◆ **Source text**
==========
We were playing a lot of material from our older records as well, and then we suddenly got back this twin guitar harmony shit going on and it just felt great. We are now able to plunder our entire back catalog for the forthcoming tours, including a US one that will happen at the beginning of next year. We are going to be playing a bunch of stuff from the early days right up through.

Dead Rhetoric: I read somewhere that part of the writing came from what you thought fans wanted. Is it ever tough to say, that ‘we can do this’ while still looking at what you want to do?

Filth: I think it was a case that never being a band that utilized social media until a few years ago. Keeping that updated 3-4 times a day, like the woman that updates our social media does, we were getting stuff through that was a lot more personal. When it was announced that we were doing a new album and people had seen us play on that particular tour or the summer festivals, they were so excited and offering suggestions. You couldn’t fail but take notice a lot of it. We primarily write for ourselves and the two new guitarists had been introduced to the band playing “Funeral in Carpathia,” “Beneath the Howling Stars,” and “Haunted Shores” so this album jumped from that. So that obviously colored what they were writing from the start.
==========
◆ **Information provided**

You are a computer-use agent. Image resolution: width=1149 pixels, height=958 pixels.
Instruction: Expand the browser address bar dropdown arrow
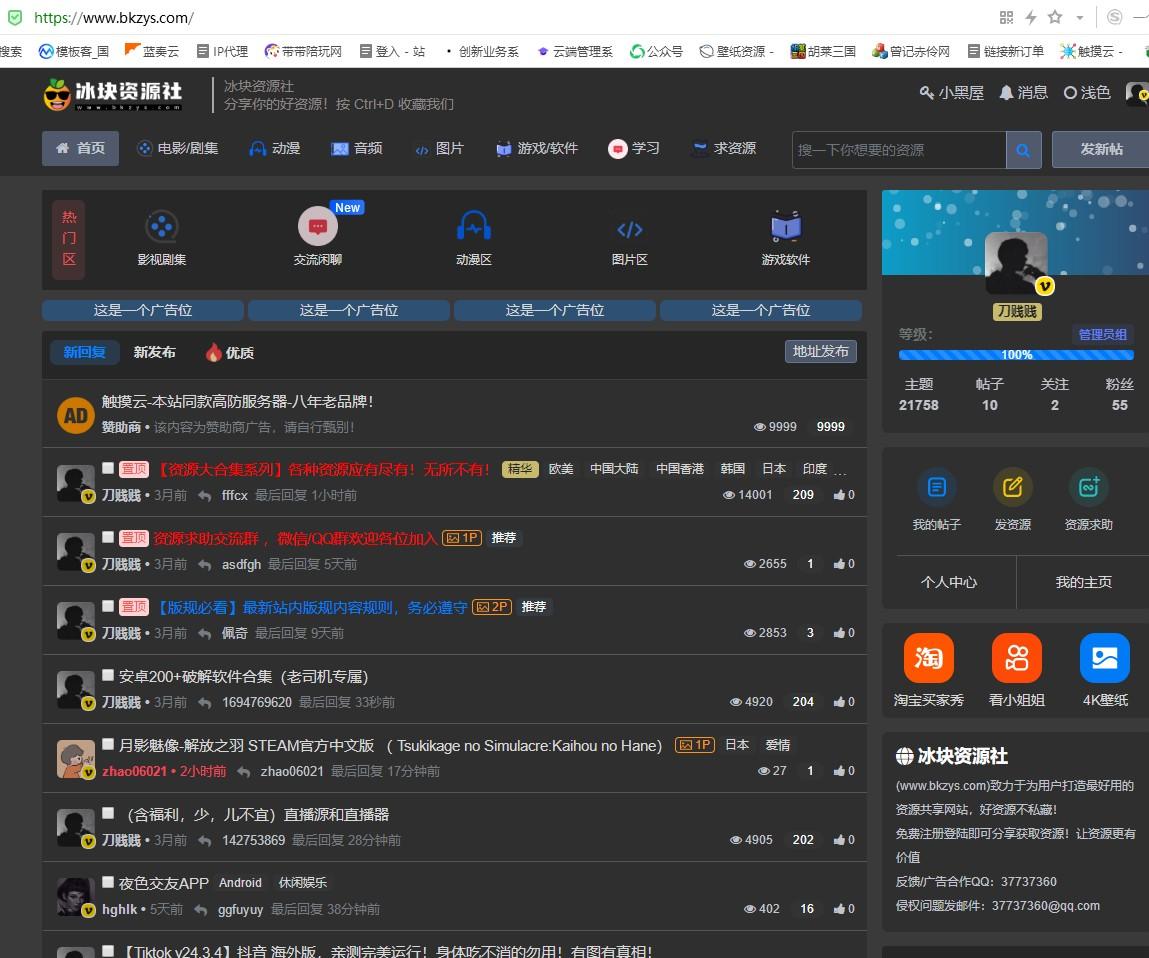(x=1080, y=18)
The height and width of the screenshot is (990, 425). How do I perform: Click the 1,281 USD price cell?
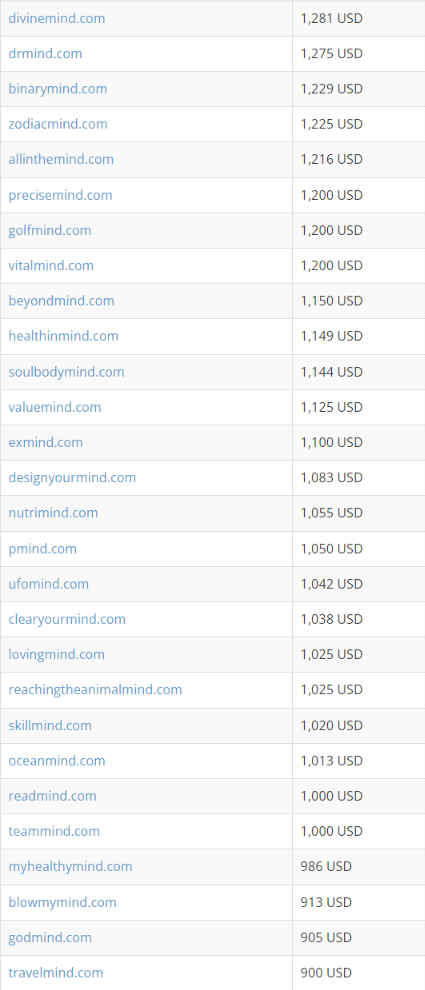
==========
◆ **Requirement**
Carry the interview about the band's new album and upcoming tours forward from where the last answer ends.

◆ **Output of the task**
Dead Rhetoric: What do you feel is the core element of Cradle of Filth that defines the band?

Filth: I think a lot of things define us as a band. Even down to the fact that we always work with really prolific artists, no different on this album. With the famous Latvian contemporary artist Arthur Berzinsh – the artwork is fantastic. It’s just one of the little traits that we’ve always had.

Lyricism – we’ve spent a lot of time weaving my stories, heavily involved in the occult. This album reeks of witchcraft and demonology. So that’s another facet to our bow I guess. We are also a very visual live band. The whole thing is a little cinematic and atmospheric. Obviously Cradle has quite a trademark sound, and with the addition of going back to more of the very fast, melodic twin-guitar harmonies, like Priest-on-crack type stuff – that’s something else that’s going to appeal to the fans. Especially those from the Dusk to Damnation sort of period.

Dead Rhetoric: You mentioned the literary piece, how much research do you do before writing an album?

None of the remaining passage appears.